Rodents start to look for shelter in yard buildings and hay barns after harvest so this is the time to set up baited traps to keep the population at bay. Usually, rats follow set pathways and have particular entrance points to buildings or shelter, traps can be easily created using a small box or a couple of roof tiles and then set with poison which is a treated wheat, usually brightly coloured. Traps should be checked at least once a week, more frequently during wet weather and the bait replaced if it has been eaten.
Winter pastures should have been rested and then rolled and treated for weed and other unwanted plants. Keep an eye on grass growth and weed predation throughout the summer months and if necessary, keep topping the grass and don’t let it get too long. This actually promotes better grass growth and a denser sward which in turn helps squeeze out unwanted plants.
Check, repair and replace any damaged fencing, ensure gates are working properly and are adjusted if they have dropped on their hinges.
Review the water supply to the field and check any pipework. Insulate any pipework that supplies the yard, this doesn’t always prevent a complete freeze but can help keep water running at lower temperatures.
After the very wet winter, most people are quite aware of where their land or yard is prone to flooding. The summer months are the time to review drainage options and to sink land drains or sumps to collect excessive rainfall. Fill holes on paths with hogging and then gravel or surface over the top. Hardcore is also great for gateways and helps prevent poaching in wet winter weather.

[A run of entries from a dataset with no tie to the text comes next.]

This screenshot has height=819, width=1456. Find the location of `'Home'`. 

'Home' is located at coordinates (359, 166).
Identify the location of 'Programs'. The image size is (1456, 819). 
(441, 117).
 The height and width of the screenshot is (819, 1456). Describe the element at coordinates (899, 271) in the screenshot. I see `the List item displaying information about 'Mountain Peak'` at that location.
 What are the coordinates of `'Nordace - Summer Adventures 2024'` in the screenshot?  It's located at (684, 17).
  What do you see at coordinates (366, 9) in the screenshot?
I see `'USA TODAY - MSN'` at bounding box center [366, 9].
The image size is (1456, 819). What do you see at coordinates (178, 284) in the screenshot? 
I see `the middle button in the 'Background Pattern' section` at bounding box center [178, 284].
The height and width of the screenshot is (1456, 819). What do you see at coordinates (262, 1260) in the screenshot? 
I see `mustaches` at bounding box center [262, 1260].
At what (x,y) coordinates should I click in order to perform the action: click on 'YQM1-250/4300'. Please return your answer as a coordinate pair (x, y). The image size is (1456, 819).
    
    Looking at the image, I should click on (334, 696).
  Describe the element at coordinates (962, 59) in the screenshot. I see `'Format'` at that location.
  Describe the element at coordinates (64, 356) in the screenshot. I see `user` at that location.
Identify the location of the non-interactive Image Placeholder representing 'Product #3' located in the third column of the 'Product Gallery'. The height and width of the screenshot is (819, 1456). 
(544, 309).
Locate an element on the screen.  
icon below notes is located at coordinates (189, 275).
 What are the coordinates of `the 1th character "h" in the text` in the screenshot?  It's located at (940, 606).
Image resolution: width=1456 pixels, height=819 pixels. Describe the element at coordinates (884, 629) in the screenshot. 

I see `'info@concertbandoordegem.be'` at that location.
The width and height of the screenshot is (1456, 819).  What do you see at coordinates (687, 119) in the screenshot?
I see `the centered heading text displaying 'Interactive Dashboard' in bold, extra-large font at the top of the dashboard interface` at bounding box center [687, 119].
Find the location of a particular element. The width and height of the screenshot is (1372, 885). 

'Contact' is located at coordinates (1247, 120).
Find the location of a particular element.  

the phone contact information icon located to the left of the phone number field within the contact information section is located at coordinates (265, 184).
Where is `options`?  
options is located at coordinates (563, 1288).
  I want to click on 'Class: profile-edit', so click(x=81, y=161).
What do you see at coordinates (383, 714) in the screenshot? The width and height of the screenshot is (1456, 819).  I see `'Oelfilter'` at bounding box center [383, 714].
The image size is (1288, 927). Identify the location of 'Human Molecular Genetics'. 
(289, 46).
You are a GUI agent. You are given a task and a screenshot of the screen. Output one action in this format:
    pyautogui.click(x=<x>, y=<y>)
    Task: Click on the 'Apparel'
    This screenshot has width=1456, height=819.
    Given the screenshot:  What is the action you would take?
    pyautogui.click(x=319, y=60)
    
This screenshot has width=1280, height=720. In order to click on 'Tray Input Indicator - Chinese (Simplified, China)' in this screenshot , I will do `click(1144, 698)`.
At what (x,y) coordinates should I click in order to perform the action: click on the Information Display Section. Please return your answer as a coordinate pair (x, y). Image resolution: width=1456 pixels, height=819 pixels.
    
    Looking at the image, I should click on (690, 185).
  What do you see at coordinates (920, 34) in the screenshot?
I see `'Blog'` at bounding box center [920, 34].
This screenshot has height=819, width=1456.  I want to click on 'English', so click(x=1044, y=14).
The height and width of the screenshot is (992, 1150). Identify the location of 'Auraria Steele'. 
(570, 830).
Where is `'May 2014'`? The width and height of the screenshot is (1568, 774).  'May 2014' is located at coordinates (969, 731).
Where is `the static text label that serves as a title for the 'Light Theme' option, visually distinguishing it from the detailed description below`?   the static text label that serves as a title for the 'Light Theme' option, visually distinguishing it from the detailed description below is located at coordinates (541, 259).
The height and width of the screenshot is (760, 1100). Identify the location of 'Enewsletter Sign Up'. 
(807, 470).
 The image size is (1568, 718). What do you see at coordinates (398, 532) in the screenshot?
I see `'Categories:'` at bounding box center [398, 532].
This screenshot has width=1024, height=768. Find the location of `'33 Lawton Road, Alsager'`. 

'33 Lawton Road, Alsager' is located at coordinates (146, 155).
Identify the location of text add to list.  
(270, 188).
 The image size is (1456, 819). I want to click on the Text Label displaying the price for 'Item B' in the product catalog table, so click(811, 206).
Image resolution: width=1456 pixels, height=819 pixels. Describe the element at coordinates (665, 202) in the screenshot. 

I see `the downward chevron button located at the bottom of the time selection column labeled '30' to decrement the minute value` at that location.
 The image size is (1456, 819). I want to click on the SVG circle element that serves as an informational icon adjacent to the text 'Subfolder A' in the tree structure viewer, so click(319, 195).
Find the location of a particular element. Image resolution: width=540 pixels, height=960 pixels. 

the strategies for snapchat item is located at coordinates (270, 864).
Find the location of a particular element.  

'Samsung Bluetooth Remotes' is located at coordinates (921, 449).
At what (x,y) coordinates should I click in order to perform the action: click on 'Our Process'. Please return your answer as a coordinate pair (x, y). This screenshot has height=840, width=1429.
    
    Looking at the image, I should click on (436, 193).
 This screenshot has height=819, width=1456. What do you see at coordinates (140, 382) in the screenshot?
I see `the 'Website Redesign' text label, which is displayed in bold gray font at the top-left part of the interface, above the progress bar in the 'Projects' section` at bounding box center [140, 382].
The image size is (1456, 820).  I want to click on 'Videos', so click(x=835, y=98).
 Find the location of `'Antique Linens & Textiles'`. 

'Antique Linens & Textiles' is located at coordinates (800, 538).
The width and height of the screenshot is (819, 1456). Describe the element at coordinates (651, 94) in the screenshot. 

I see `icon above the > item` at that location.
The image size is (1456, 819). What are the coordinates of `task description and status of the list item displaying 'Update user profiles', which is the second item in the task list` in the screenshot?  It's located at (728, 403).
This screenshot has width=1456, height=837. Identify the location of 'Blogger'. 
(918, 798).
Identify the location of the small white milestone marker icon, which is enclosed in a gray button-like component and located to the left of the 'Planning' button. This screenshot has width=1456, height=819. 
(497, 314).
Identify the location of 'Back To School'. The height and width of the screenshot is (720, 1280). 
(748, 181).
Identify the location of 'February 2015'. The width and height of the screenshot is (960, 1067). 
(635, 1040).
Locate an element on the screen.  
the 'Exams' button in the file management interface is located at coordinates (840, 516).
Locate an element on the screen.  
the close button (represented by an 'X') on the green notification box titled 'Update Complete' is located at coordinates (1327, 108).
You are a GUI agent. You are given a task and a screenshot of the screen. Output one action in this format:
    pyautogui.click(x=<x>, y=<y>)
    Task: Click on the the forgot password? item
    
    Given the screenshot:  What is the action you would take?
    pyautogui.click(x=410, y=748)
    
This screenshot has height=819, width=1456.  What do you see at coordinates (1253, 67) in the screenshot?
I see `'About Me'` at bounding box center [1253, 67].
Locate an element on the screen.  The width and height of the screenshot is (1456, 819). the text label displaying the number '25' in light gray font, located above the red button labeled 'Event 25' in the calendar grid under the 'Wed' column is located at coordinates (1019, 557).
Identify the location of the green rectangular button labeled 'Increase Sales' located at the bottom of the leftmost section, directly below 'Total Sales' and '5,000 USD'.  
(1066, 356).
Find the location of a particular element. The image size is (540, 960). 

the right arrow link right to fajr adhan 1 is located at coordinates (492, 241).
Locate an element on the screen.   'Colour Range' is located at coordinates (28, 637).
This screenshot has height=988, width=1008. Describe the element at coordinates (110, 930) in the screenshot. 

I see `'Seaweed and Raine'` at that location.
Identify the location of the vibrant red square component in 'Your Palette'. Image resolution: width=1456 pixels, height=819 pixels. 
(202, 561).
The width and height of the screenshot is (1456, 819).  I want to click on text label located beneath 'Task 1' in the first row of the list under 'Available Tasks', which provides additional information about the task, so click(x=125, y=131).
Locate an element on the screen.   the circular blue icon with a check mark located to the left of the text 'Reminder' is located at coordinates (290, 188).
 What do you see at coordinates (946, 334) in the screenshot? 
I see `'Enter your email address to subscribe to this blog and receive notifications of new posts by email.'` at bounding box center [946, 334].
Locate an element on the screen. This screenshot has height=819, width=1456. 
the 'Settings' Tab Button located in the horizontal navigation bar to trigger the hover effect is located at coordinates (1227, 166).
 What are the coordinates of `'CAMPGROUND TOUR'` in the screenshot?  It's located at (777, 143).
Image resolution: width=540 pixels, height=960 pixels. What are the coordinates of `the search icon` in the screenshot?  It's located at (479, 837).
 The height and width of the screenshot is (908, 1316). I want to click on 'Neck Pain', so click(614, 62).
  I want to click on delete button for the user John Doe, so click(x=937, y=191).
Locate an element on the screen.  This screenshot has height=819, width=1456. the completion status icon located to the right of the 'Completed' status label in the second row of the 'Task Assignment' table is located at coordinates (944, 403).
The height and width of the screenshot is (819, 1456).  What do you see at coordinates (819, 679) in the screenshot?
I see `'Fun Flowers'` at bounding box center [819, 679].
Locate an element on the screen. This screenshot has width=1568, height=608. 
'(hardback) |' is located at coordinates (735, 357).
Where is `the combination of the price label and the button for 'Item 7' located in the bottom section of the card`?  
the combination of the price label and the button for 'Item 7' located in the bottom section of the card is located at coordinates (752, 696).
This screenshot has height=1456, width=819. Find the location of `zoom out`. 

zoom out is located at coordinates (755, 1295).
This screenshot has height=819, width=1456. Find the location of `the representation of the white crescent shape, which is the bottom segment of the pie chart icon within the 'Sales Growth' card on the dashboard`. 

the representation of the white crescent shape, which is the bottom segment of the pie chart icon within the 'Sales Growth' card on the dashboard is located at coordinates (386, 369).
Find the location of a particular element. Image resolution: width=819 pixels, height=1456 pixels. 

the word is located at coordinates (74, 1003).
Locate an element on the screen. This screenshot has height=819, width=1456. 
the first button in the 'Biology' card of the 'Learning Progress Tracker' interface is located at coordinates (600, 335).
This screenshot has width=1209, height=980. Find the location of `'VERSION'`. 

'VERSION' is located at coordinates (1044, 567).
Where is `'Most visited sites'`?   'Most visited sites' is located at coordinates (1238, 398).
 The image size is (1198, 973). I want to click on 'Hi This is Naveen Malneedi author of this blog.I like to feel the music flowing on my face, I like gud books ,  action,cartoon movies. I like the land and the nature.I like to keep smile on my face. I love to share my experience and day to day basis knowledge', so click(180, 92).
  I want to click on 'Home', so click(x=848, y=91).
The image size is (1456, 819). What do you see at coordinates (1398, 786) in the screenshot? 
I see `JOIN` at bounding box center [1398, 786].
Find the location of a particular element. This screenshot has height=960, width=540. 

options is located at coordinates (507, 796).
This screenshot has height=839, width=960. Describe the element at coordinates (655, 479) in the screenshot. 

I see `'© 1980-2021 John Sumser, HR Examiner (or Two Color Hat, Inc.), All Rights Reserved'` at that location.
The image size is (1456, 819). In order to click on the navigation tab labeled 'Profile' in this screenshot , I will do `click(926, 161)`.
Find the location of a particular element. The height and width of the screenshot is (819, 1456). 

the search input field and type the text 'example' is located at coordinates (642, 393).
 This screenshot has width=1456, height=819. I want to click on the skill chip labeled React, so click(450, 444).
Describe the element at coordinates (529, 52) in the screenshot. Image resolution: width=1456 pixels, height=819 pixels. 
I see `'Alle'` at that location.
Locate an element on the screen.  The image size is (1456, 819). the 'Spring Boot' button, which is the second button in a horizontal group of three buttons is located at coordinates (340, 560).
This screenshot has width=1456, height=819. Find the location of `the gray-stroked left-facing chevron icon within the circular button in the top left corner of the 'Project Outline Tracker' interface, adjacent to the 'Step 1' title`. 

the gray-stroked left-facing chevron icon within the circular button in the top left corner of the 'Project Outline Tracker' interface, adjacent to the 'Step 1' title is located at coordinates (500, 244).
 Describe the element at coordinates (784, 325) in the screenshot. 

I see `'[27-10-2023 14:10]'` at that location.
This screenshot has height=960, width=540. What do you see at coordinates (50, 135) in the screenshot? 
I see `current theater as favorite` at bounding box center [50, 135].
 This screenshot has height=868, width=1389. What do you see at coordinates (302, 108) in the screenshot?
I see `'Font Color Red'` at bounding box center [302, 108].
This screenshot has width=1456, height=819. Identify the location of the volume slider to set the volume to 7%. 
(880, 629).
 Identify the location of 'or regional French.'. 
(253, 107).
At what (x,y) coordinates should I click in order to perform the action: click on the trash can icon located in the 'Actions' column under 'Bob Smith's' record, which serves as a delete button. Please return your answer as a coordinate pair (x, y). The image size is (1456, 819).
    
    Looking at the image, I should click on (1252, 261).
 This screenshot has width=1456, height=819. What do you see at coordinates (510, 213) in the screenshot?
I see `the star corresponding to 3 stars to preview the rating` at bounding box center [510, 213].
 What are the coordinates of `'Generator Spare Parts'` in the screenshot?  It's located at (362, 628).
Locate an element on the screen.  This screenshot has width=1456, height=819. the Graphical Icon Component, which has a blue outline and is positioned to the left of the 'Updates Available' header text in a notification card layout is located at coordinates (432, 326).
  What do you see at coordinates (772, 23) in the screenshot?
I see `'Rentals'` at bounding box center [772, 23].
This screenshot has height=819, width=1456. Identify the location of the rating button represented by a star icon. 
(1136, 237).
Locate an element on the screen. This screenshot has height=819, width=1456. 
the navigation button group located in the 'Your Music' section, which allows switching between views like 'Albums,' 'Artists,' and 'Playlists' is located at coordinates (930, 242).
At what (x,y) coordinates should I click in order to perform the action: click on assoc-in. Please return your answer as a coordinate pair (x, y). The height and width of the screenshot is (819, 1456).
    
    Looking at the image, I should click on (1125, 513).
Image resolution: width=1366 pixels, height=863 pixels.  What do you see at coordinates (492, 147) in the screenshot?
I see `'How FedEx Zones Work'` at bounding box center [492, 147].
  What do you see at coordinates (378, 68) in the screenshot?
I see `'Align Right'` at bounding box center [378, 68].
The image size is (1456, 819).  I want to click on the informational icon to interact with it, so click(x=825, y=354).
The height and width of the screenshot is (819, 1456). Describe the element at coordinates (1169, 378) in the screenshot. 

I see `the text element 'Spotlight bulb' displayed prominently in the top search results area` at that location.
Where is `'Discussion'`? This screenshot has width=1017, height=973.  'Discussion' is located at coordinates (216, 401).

If you have a trailer or lorry and won’t be using it much over the winter, try and find somewhere with hard standing to park it. Leaving vehicles on wet and muddy fields encourage damp and causes corrosion to the underside of the vehicle. Even better if you can barn store as this protects bodywork and can really increase the life of the vehicle even if just for two or three months during the worst of the winter. Check whether your lorry has a battery immobiliser if not, you will need to run it every couple of weeks to avoid flat batteries.